Work to complete →
Format the data as a JSON list of strings with one string per line, starting at the line that contains "The image size" and stopping after the line that contains "links is located at coordinates (523, 1021).". Omit blank lines, and leave the pictures out of the answer.
[Start of Listed entries]
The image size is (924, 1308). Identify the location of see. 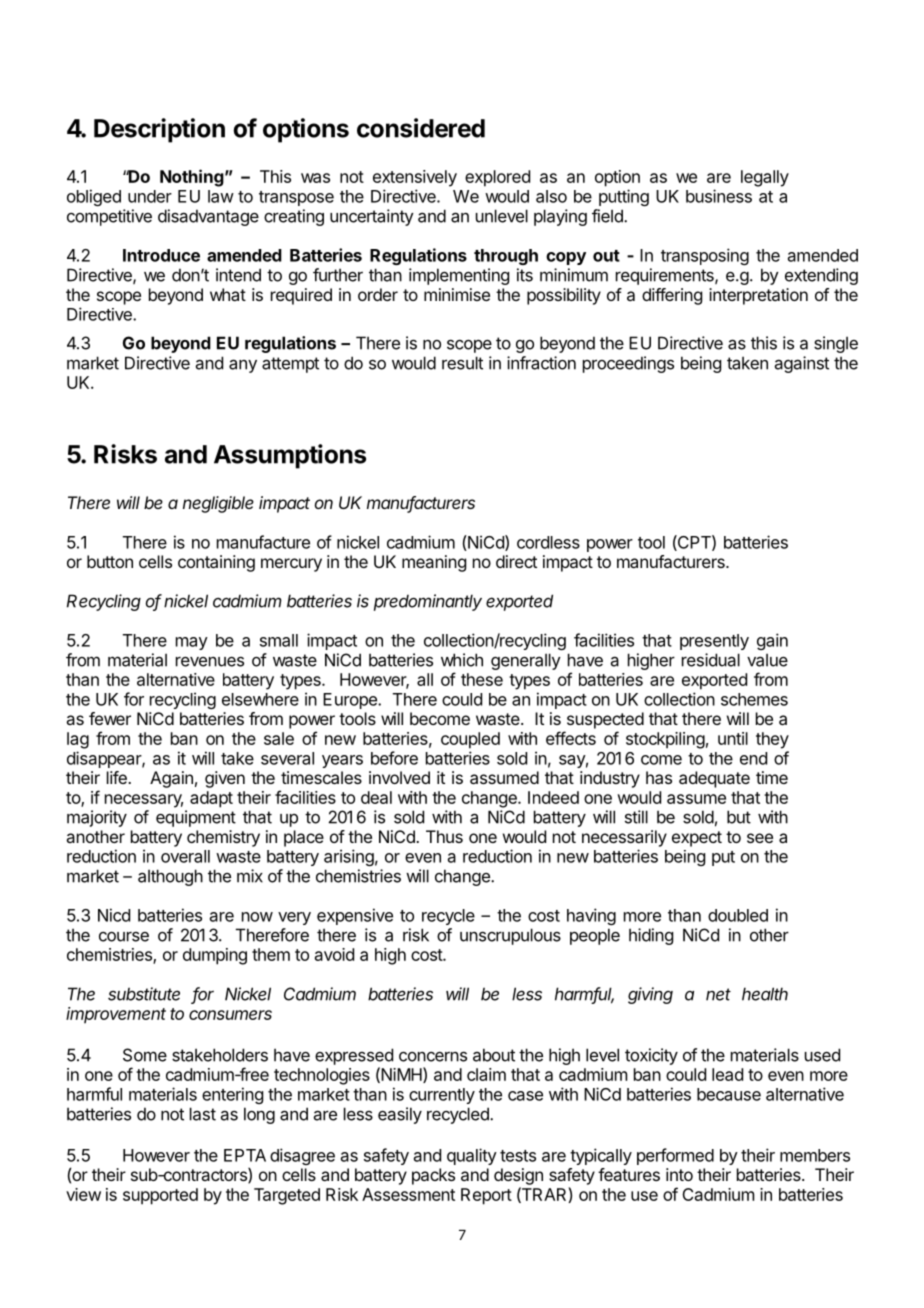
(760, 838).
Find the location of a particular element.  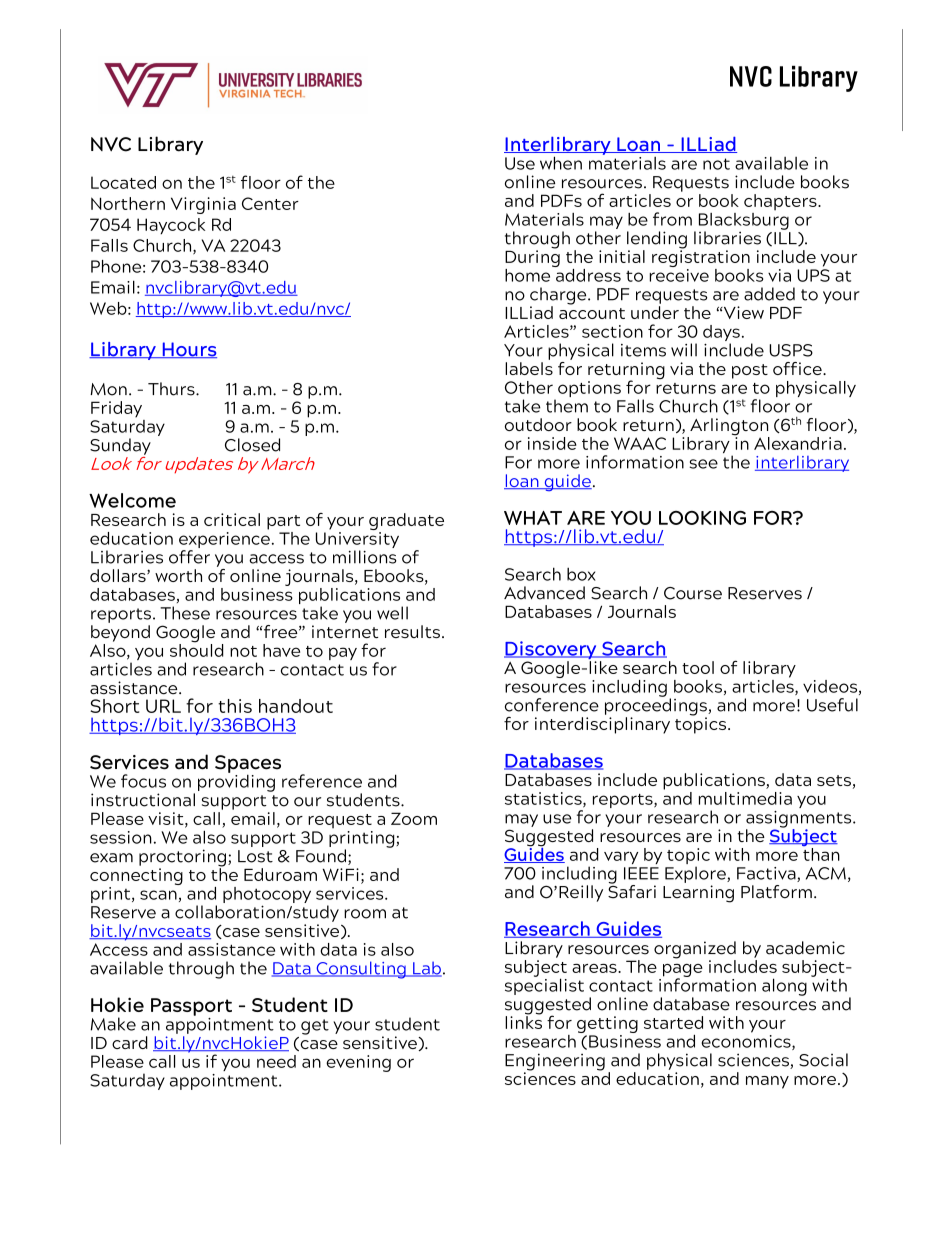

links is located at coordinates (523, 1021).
[End of Listed entries]
[Start of Listed entries]
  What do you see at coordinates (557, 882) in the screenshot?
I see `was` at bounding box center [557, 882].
[End of Listed entries]
[Start of Listed entries]
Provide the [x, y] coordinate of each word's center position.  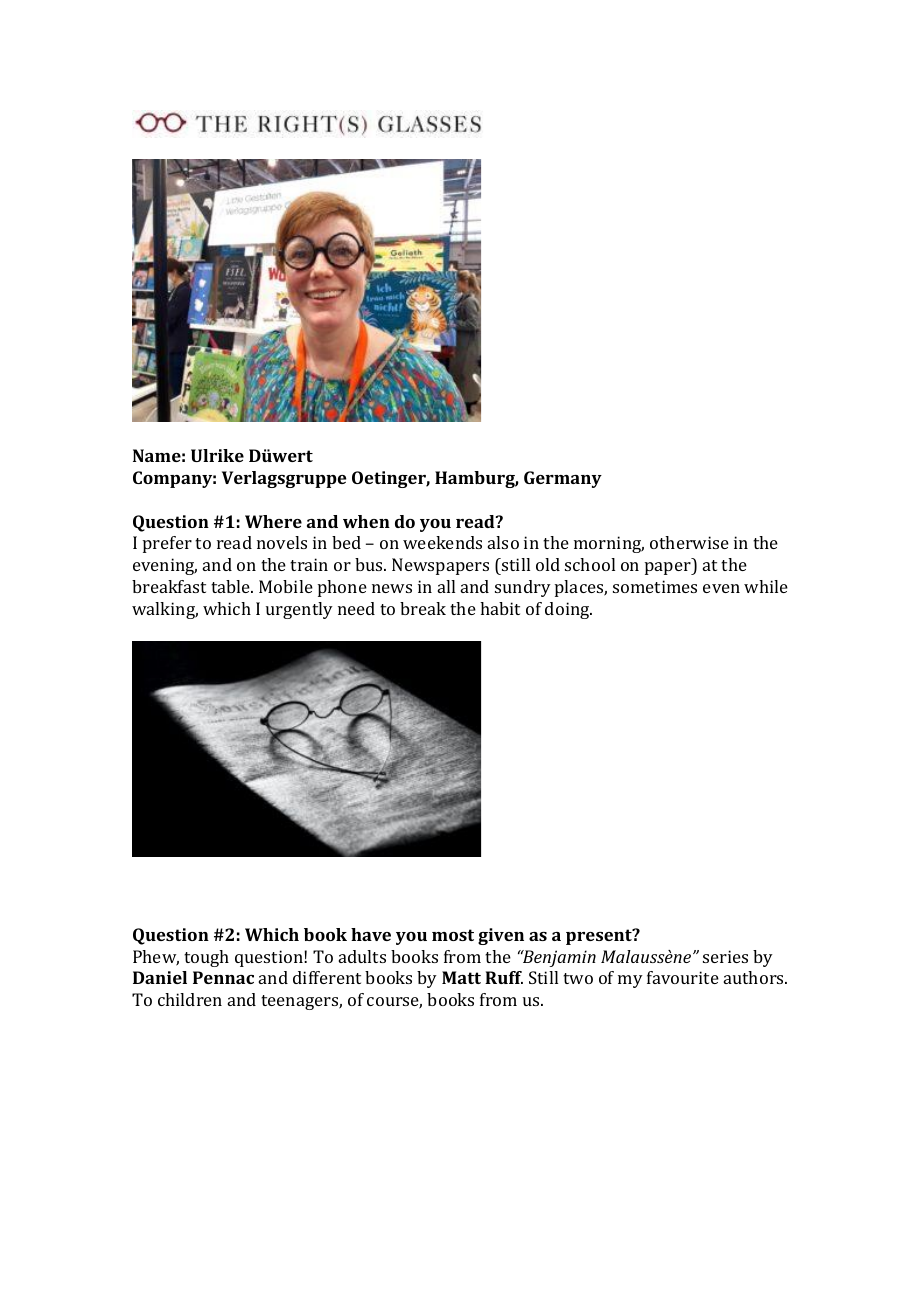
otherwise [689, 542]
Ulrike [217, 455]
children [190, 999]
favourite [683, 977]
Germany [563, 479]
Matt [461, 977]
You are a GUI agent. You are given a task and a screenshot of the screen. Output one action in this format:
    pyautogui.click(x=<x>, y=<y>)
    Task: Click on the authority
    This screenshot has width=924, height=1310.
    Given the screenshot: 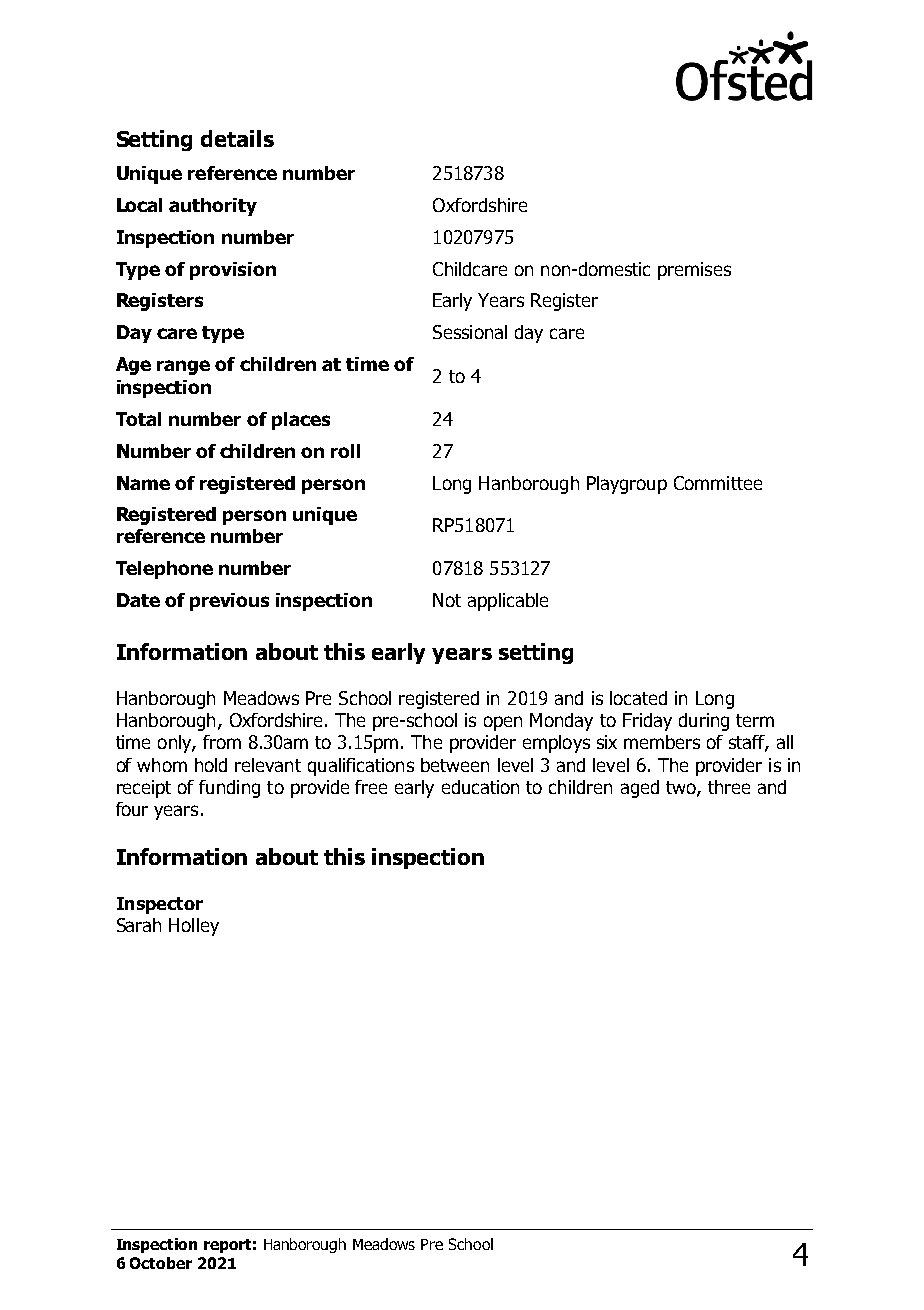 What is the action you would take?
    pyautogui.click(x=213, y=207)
[End of Listed entries]
Result of the exercise →
[
  "The image size is (924, 1308). Identify the location of see. ",
  "(760, 838).",
  "Find the location of a particular element.  ",
  "links is located at coordinates (523, 1021)."
]